**EXERCISE DIRECTIONS**
Quote the lines of the data below verbatim, beginning at the line that contains "Toggle the triangle volume editor icon" and ending at the last line, both included, and excluding pictures.

**DATA FOR PROCESSING**
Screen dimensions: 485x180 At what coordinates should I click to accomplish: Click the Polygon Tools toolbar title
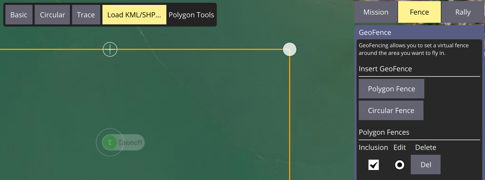[191, 15]
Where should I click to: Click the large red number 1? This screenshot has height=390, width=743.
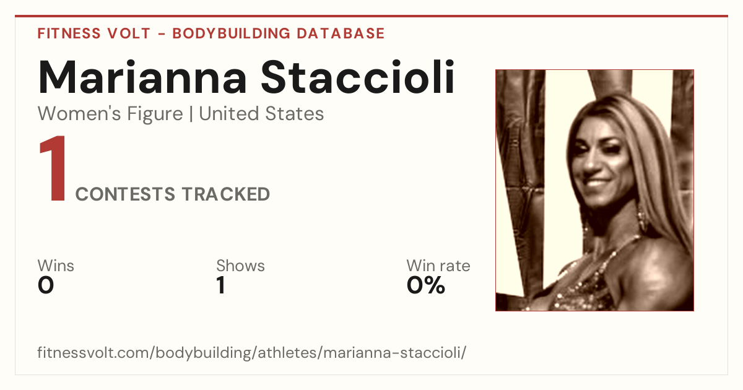click(x=53, y=170)
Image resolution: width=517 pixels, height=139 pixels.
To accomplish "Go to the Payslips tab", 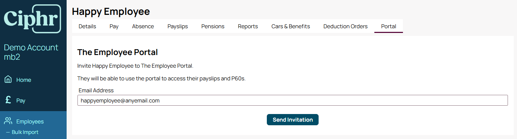I will click(178, 26).
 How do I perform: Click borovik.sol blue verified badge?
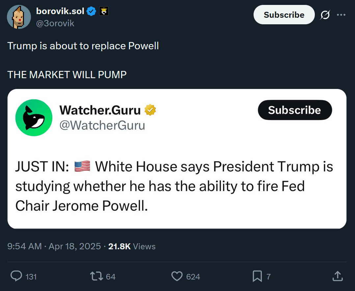coord(92,11)

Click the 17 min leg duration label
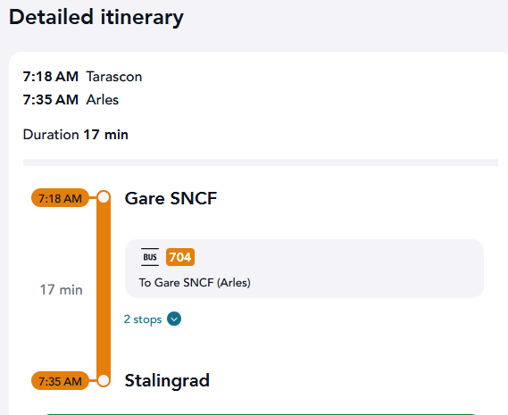pyautogui.click(x=61, y=290)
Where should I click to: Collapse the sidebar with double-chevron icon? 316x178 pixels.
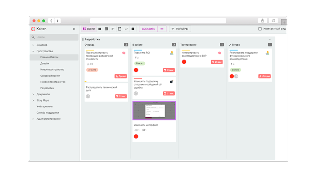pos(74,29)
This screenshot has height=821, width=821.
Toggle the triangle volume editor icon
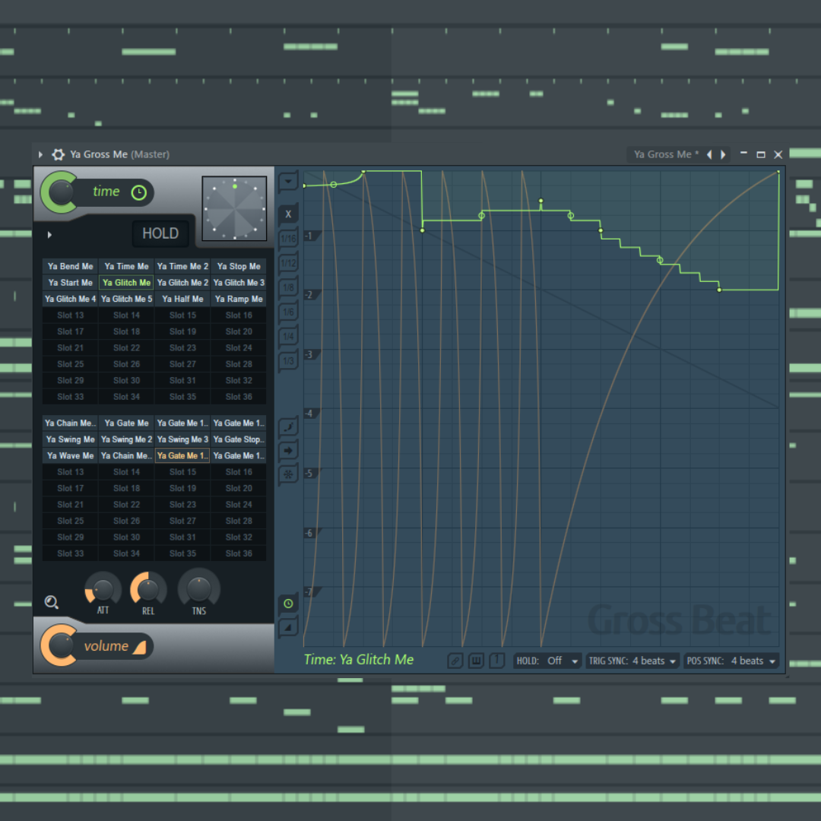(x=288, y=627)
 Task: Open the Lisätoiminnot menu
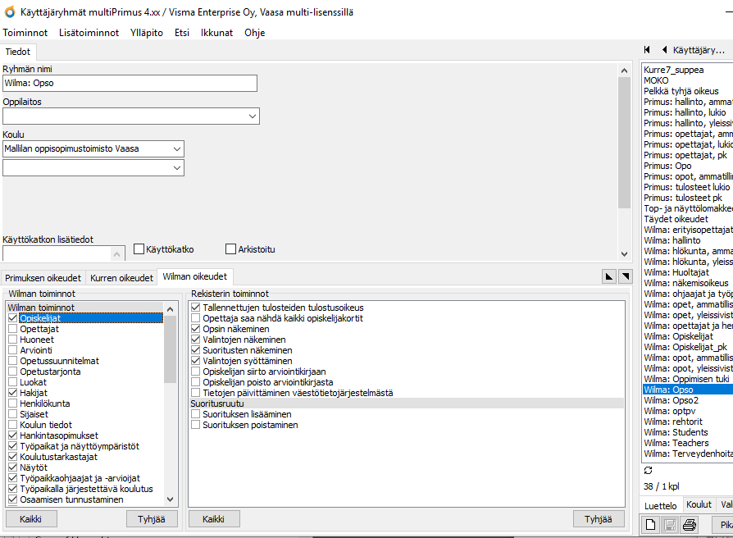tap(89, 33)
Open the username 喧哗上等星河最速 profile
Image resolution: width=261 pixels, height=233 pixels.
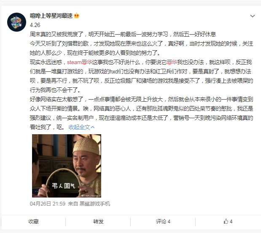51,16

**RESPONSE**
Toggle the triangle volume editor icon
(x=288, y=627)
 Task: Open the Lisätoiminnot menu
tap(89, 33)
Open the username 喧哗上等星河最速 profile
Image resolution: width=261 pixels, height=233 pixels.
51,16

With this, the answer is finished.